Question

I don't know what's the difference between the mixin and mixin::with module?

package Dog;
sub speak { print "Bark!\n" }
sub new { my $class = shift;  bless {}, $class }

package Dog::Small;
use base 'Dog';
sub speak { print "Yip!\n"; }

package Dog::Retriever;
use mixin::with 'Dog';
sub fetch { print "Get your own stinking $_[1]\n" }

package Dog::Small::Retriever;
use base 'Dog::Small';
use mixin 'Dog::Retriever';

my $small_retriever = Dog::Small::Retriever->new;
$small_retriever->speak;          # Yip!
$small_retriever->fetch('ball');  # Get your own stinking ball

In the code above, can the following code :

package Dog::Small::Retriever;
use base 'Dog::Small';
use mixin 'Dog::Retriever';

be replaced with the following one?

package Dog::Small::Retriever;
#use base 'Dog::Small';
use mixin:with 'Dog::Retriever';
Was it helpful?

Solution

It looks as though mixin::with is intended for use in defining classes which add/change behaviors (Dog::Small and Dog::Retriever in your example), while mixin is used in the final consuming class (Dog::Small::Retriever).

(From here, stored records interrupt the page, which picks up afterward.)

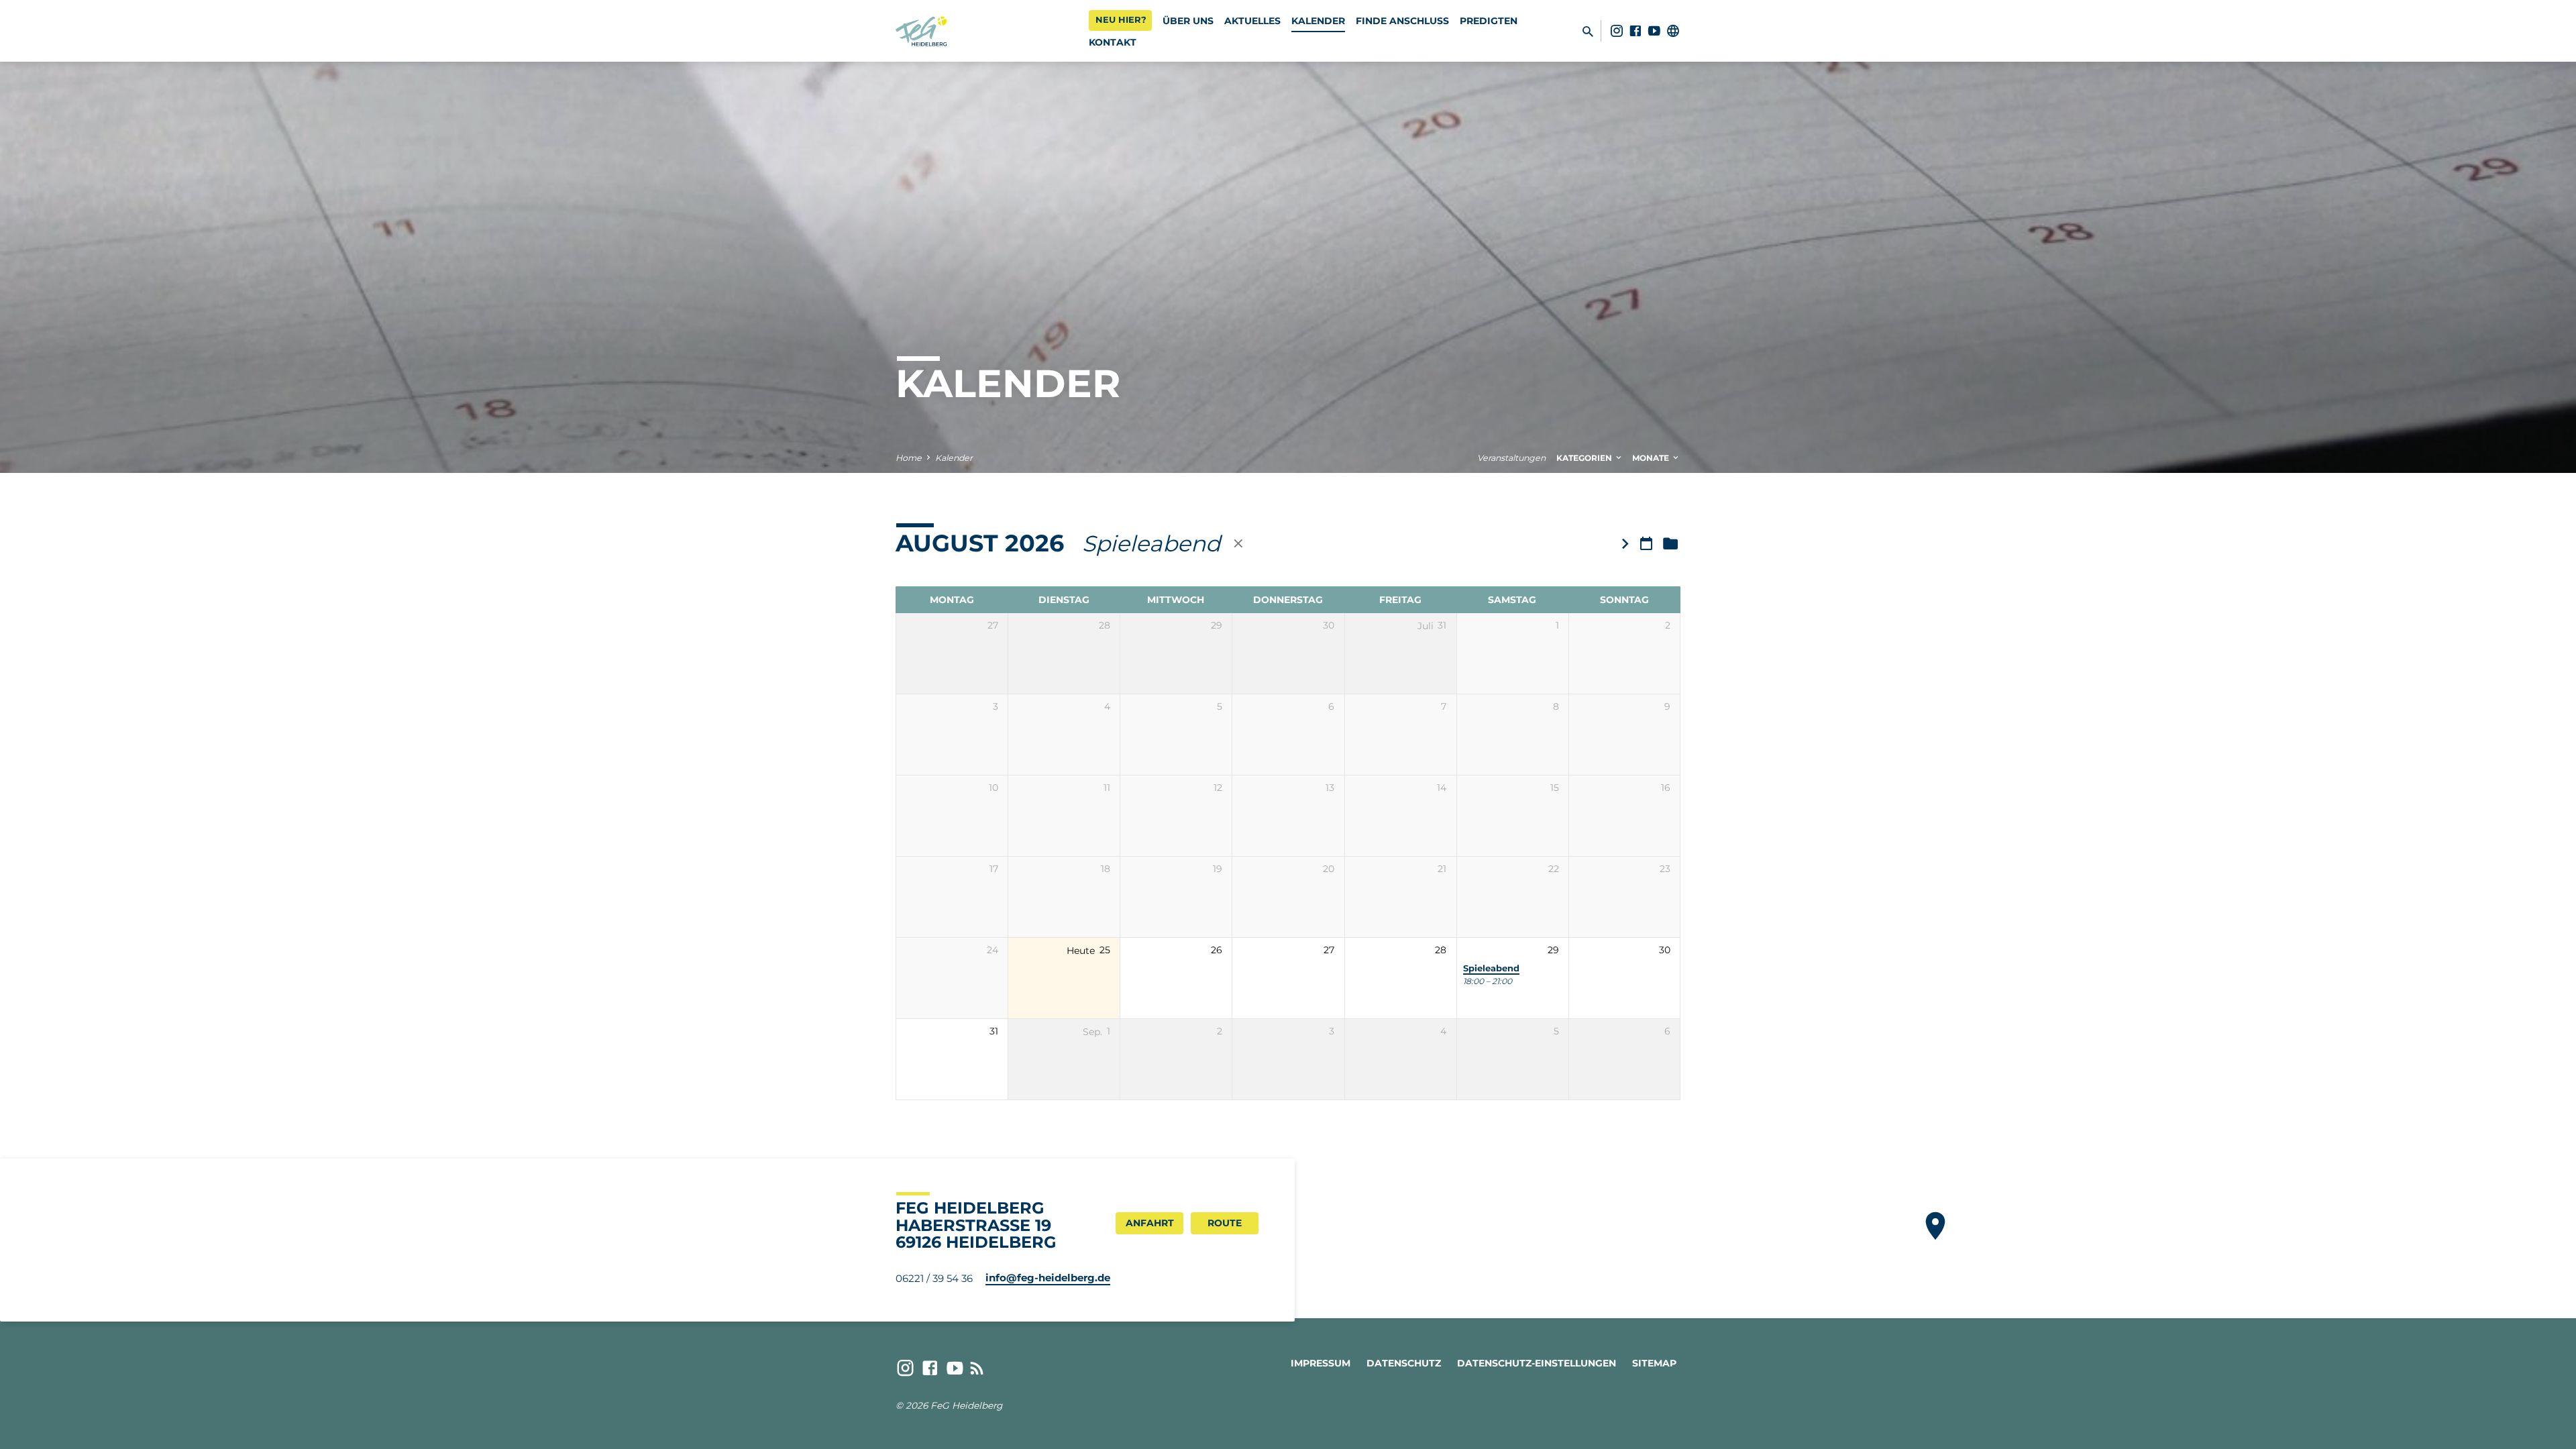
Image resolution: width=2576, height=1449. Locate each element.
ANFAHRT (1150, 1223)
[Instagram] (1616, 31)
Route (1225, 1223)
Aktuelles (1252, 20)
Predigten (1488, 20)
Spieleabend (1491, 968)
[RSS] (977, 1368)
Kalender (1318, 20)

But also note that the documentation for mixin::with suggests "Instead of mixins, please consider using traits. See Class::Trait for an implementation." Class::Trait, in turn, is deprecated and suggests Moose::Role.

Oh - you cannot skip the use base 'Dog::Small' declaration - if you did, your class would not inherit from Dog::Small (or Dog).